*WORK TO BE COMPLETED*. Extend the article on Hizbullah's reach beyond Lebanon, picking up right after its final sentence.

*EXCERPT PROVIDED*.

Shiite group’s reach extends far beyond Lebanon, poses global threat

Recently, Iran’s sabre-rattling has escalated in an attempt to deter an attack on its nuclear facilities. Last month Iranian President Mahmoud Ahmadinejad threatened that “the (Iranian) armed forces will cut off the enemies’ hands before they can put their fingers on the trigger.”

 

While many have interpreted this as a possible pre-emptive missile strike emanating from Iran, there is an even more sinister possibility.

 

Over the last few years, Iran's proxy Hizbullah has been spreading its influence far and wide. In its brinksmanship with the West, Iran has learned much from the two neighboring Gulf Wars. As opposed to Saddam Hussein, whose threat of an all-out campaign against the West was largely rhetoric, Iran takes a global view and is diligently preparing terrorist networks all over the world to spring into action when the word is given.

 

Hizbullah is an integral part of the Islamic revolution regime in Tehran. The ruling Iranian religious authority gave Hassan Nasrallah the title of Lebanese “representative,” making him an essential part of the Iranian revolution.

 

Hizbullah receives millions of dollars a year from Iran to finance its operations. After the Second Lebanon War it received even more funds to compensate for its military and civilian losses and to rehabilitate the Shiite villages that supported it. The Iranian funds are transferred to Hizbullah by the al-Quds Force of the Revolutionary Guards, the Iranian Foreign Ministry, and official institutions with branches in Lebanon.

*GIVEN ENTRIES*.

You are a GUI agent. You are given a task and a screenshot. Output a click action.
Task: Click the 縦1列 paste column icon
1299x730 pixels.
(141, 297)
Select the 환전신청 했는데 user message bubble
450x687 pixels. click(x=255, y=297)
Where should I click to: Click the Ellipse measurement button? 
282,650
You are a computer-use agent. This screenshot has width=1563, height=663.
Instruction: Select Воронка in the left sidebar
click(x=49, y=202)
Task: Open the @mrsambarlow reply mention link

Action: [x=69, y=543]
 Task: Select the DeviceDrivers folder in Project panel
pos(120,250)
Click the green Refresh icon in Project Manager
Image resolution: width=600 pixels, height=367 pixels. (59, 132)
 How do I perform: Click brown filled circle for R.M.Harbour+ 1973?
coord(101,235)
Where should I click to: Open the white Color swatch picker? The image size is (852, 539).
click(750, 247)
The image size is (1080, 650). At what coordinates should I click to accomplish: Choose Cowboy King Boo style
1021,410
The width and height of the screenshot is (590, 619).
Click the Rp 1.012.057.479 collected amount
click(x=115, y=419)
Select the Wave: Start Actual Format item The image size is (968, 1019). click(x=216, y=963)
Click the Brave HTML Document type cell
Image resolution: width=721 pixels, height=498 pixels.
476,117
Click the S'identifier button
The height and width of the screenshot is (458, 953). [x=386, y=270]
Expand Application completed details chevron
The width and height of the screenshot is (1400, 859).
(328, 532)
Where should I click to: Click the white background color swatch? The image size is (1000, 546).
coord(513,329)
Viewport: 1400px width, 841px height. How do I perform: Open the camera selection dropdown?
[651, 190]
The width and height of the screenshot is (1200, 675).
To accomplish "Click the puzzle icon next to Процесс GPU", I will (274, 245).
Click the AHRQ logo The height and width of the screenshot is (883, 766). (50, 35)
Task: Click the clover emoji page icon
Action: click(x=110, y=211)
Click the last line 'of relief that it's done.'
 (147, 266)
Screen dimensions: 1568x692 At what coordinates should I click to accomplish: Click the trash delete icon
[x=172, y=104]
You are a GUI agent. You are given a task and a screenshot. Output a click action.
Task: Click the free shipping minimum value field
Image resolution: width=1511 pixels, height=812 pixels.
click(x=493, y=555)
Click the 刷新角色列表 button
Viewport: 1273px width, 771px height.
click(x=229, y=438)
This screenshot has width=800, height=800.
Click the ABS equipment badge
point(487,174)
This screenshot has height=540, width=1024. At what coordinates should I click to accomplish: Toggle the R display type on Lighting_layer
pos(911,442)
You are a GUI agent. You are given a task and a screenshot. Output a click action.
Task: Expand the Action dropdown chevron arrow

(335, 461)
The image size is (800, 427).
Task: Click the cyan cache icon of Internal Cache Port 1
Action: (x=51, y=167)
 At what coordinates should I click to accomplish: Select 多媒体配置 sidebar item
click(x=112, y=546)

*TASK OUTPUT*.
The current relative calm along Lebanon’s border with Israel should not be mistaken for a cooling off of Hizbullah’s enthusiasm. Rather, it serves to mask Hizbullah’s focus of its main goals: changing the Lebanese constitution and ensuring a greater Shiite presence in the Lebanese parliament, with an eye to eventually taking over Lebanon by exploiting the country’s democratic processes to turn it into a radical Shiite Islamic country like Iran.

 

However, Hizbullah’s mission reaches far beyond Lebanon. Hizbullah is very popular in the Arab world, even amongst Sunnis, and is an important factor in sweeping the masses into jihad. The organization assists those who target their own governments in weakening Sunni opposition and in creating an admittedly ad hoc strategic alliance with the all the branches of the Muslim Brotherhood across the globe, infiltrating even Palestinian areas.

 

These activities are in line with the Iranian leadership’s 50-year plan made public at the end of the 1990s. According to an Iranian document, the plan is to export the Islamic revolution to neighboring countries and beyond through preaching, encouraging Shiite emigration, purchasing real estate, forming political organizations, infiltrating the local political establishments, and taking over the various parliaments and focal points of political power.

 

‘We have the means’

Iranian-Hizbullah footprints can be found in various African and South American countries. In Nigeria, for example, Hizbullah operates within the expatriate Lebanese Shiite and local populations. The leader of the indigenous Shiites in Nigeria, Sheikh Zakzaky, has created idolism for Hassan Nasrallah and the leaders of Iran.

 

In Venezuela and other South American countries Hizbullah has been waging a long-term campaign to convert the native Indians to Shiite Islam. Teodoro Rafael Darnott, also known as “'Commander Teodoro,” recently claimed, “If the United States were to attack Iran, the only country ruled by God, we would counterattack in Latin America and even inside the United States itself. We have the means and we know how to go about it. We will sabotage the transportation of oil from Latin America to the US. You have been warned.”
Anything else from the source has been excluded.